A few things just "dawned" on me, but not "out of the blue." There are always outside influences that inspire insight. My influences come from PaulsModestMusings feedback.
Without being condescending I need to remind myself that not everyone agrees with me. In fact a percentage of folks could care less what I think.
I can't assume that everybody is sitting on the edge of their seats waiting for Paul's next muse.
I need to remind myself of a lesson learned in journalism. We all hurt some people sometime. With our individual interests and agendas, that's just a given.
I've become surprised at the need for people to put other people (me in this case) into a category.
Finally (at least for now), one needs to assume there are people who think you and your mind ought to be subject to some intense surveillance.
Tis the season to reflect, eh?
Advice? Don't BLOG if you've got thin skin. Some of my strongest critics have been my wife and sisters. I think they just respond habitually. And they are all in fact, at the same time, my biggest boosters. And I am their's as well.
Recently I was talking with my long time (30 years) friend, Jeff Stroh. We've had plenty of time to sardonically explore each other's brains. On reading my BLOG I doubt there were any surprises. But in a recent conversation he says, "sorry I don't get the "Flirtation" bit. That tells me I need to repeat myself once in while. Odd because that is a lesson learned early on in Education.

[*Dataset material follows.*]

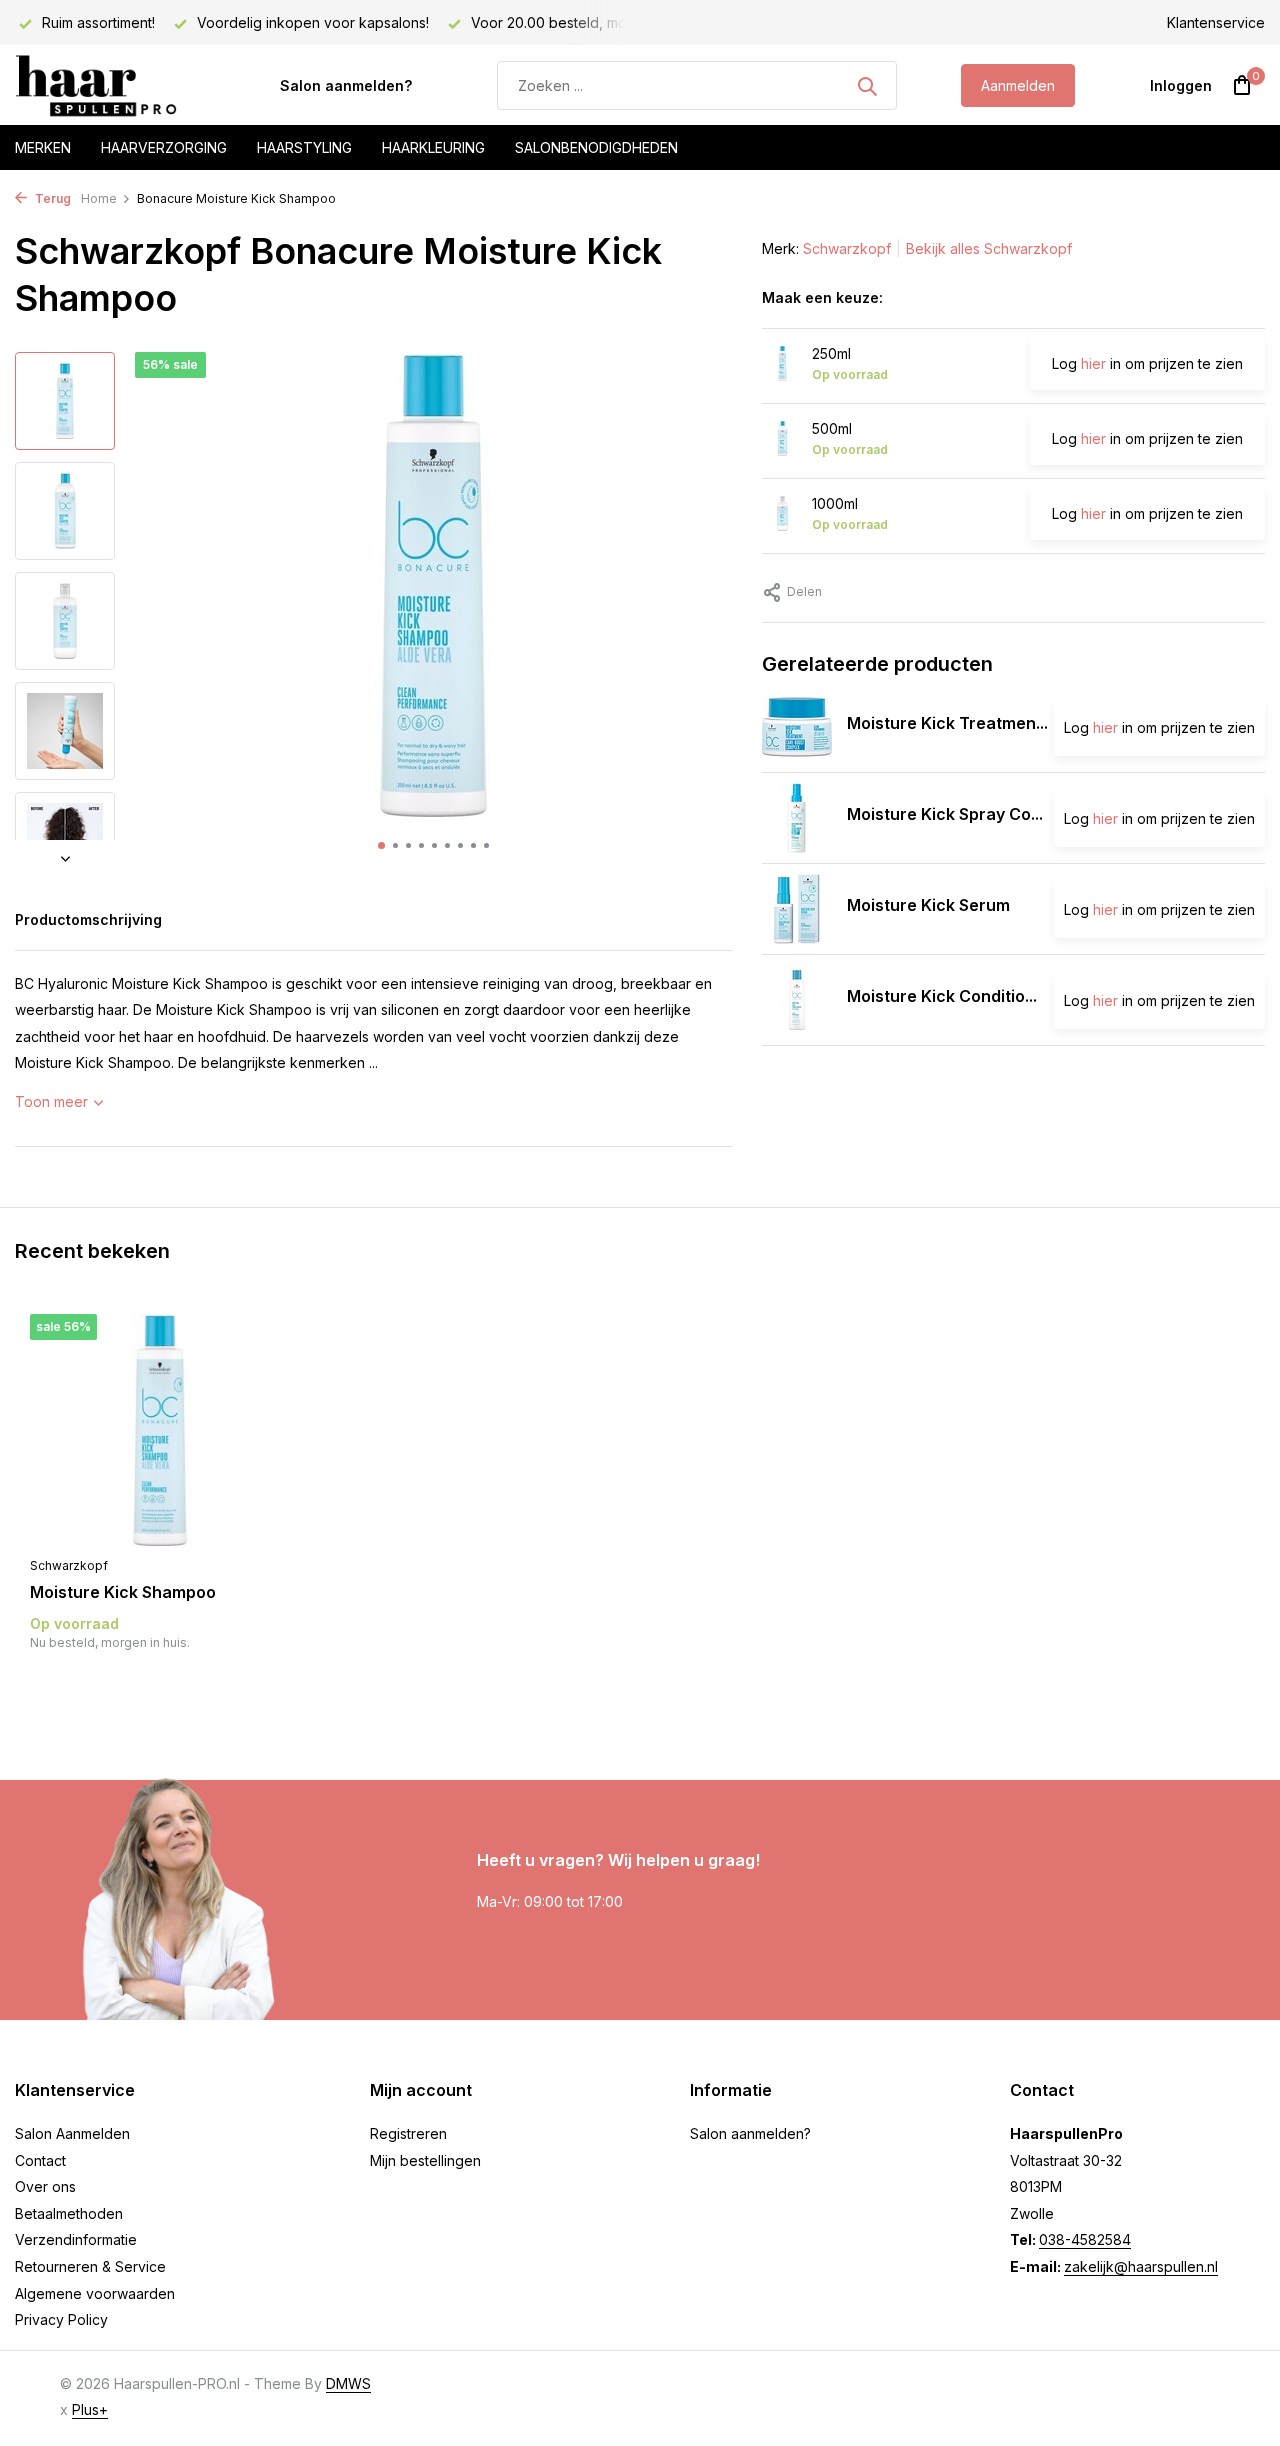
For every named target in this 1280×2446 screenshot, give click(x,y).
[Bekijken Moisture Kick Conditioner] (797, 1000)
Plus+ (90, 2409)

So for Jeff, and any other casual visitors, it goes like this.
AOL, bless their little soul, offers this BLOG space for free. However, their generosity comes at a price. You are sort of required to name the "mood" that currently possesses you. Problem is they only give you a dozen choices. So in the most vicious sarcasm I can muster, I pick "Flirtatious" every time. Then by following that up with my real mood I am hopefully expanding AOL's "Mood Pool." Odds?
In case anyone is wondering about the predictions? I predicted some earthquakes by chance, even nailing down the Richter Scale number. So, hey, if I've got the gift? Okay, what's next.
Without being specific you can't do this kind of thing with out stepping on some toes. Those who "really" know me are aware that would never be on purpose. But every word ever written or spoken carries emotional baggage. And if we get too careful about people's sensibilities we don't talk at all.
I was talking to one of my soulmate cousins, Errol Woolen, yesterday. He says, "You blogging?"
"Yeah."
"Kind of an Andy Rooney thing?"
"I guess."
I suppose I ought to be flattered. But I think Andy's "TOO" old. And I think he borders on "Bitter." I hope no one sees this BLOG that way. And I hope Andy is not offended. Whew! See what happens when you try to be careful?
Finally I've heard from an old high school chum who says she too has rambling, seemingly, non-connected thoughts. However, she feels it's much safer to keep them to herself. She thinks she has some relatives that might want to find her a comfortable room somewhere.
Well, here's where I'm lucky. I don't believe I have any relatives who would test higher on the sanity ladder than myself. We are all meandering around the planet with similar idiosyncrasies. If you put one of us away, you might as well put us all away. Just don't put us in the same room with Andy Rooney.
I've discovered a new joy in life BLOGGING. You find new soulmates. I hear from "sighlemaccaba" a lot. And I always like what I hear. Thanks!
Anyway, those are some of the things that have "dawned" on me lately. Feel free to share.
For the record the "dawn" photo is real. No Photo Shop. No touch up. It was "Miraculous" at a time of year those things are supposed to happen. If it's your religion? Merry Christmas. Whoever you are? Hope Santa is good to you!